Kevlar vs Steel belted Tyres?


Pirelli F1™ Tyres

This years F1™ British Grand Prix at Silverstone created serious concerns with regards the construction and suitability of the tyres supplied by global manufacturer Pirelli from race teams and drivers alike.

Following five successive rear left tyre blow outs over the course of the race weekend, Pirelli came under serious scrutiny with drivers even threatening a boycott of the then forthcoming German Grand Prix.

With no clear or specific indication of the tyres actual failing, it appeared that a number of factors contributed to the eventual total de-lamination of the same tyre on each car.

Excessive loading and repeated damage caused by a raised kerb block appeared to be the key issues.
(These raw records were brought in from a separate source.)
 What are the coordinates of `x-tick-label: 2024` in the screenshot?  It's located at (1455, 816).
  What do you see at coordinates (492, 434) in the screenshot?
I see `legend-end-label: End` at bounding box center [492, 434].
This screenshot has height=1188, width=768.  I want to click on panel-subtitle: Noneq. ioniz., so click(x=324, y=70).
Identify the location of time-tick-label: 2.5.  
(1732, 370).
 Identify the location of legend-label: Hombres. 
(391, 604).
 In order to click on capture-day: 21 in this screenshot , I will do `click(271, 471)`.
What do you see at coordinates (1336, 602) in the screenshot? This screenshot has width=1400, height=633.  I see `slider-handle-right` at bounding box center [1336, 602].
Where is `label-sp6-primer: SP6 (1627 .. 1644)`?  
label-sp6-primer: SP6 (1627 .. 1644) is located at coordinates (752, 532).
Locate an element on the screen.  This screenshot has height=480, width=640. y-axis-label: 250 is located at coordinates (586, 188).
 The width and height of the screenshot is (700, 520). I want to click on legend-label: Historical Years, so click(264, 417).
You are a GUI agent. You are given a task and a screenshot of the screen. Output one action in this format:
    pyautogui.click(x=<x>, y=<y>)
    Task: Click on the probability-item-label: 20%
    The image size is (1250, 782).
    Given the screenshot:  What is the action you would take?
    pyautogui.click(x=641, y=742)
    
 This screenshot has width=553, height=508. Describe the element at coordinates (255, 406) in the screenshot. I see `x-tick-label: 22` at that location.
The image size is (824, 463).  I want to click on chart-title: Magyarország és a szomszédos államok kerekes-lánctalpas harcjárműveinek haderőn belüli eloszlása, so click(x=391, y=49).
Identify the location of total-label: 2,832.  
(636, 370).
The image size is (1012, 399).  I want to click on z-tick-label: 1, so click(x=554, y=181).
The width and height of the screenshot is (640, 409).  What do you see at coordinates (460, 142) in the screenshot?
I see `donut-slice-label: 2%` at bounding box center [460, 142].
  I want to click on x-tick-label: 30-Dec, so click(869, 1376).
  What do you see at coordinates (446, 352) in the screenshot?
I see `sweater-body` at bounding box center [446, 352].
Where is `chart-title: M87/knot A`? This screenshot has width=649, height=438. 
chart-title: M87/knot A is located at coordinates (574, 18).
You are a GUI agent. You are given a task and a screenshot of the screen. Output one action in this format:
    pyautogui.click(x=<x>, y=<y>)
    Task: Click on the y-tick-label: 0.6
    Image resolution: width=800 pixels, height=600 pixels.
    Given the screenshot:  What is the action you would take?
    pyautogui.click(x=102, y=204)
In response, Pirelli swiftly altered the construction of the tyres from steel belted to Kevlar just in time for the next race. With no further incidents - this certainly appears to have corrected the problem as well as allaying the safety fears of the 200mph drivers.

So what is the difference?

Kevlar vs Steel Tyres

Kevlar was created somewhat by accident in 1964 by a Polymer chemist. In anticipation of a petroleum shortage, a team were searching for a new lightweight high strength fibre to use within tyre construction when they stumbled upon a new and seemingly unbreakable fibre.

The first commercial use of the now widely known synthetic fibre was actually for racing tyres during the 1970s.

With properties such as tensile strength matching that of steel, Kevlar is the ideal alternative where weight has search an influence on the performance of the product. In fact it is five times stronger than steel on an equal weight basis!

For F1™, Pirelli were instructed to provide tyres that further enhanced the entertainment value of the sport for the spectator - without compromising on safety. The steel belted tyre construction, following the first half of the season and certainly since Silverstone, was already due to switch to Kevlar but this was brought forward accordingly.

Kevlar in Passenger car tyres

Despite the obvious quality difference of the polymer fibre, Kevlar is not used as a replacement for steel in mass produced passenger car tyres. The cost of production is considerably higher and would make the end product cost prohibitive for the consumer.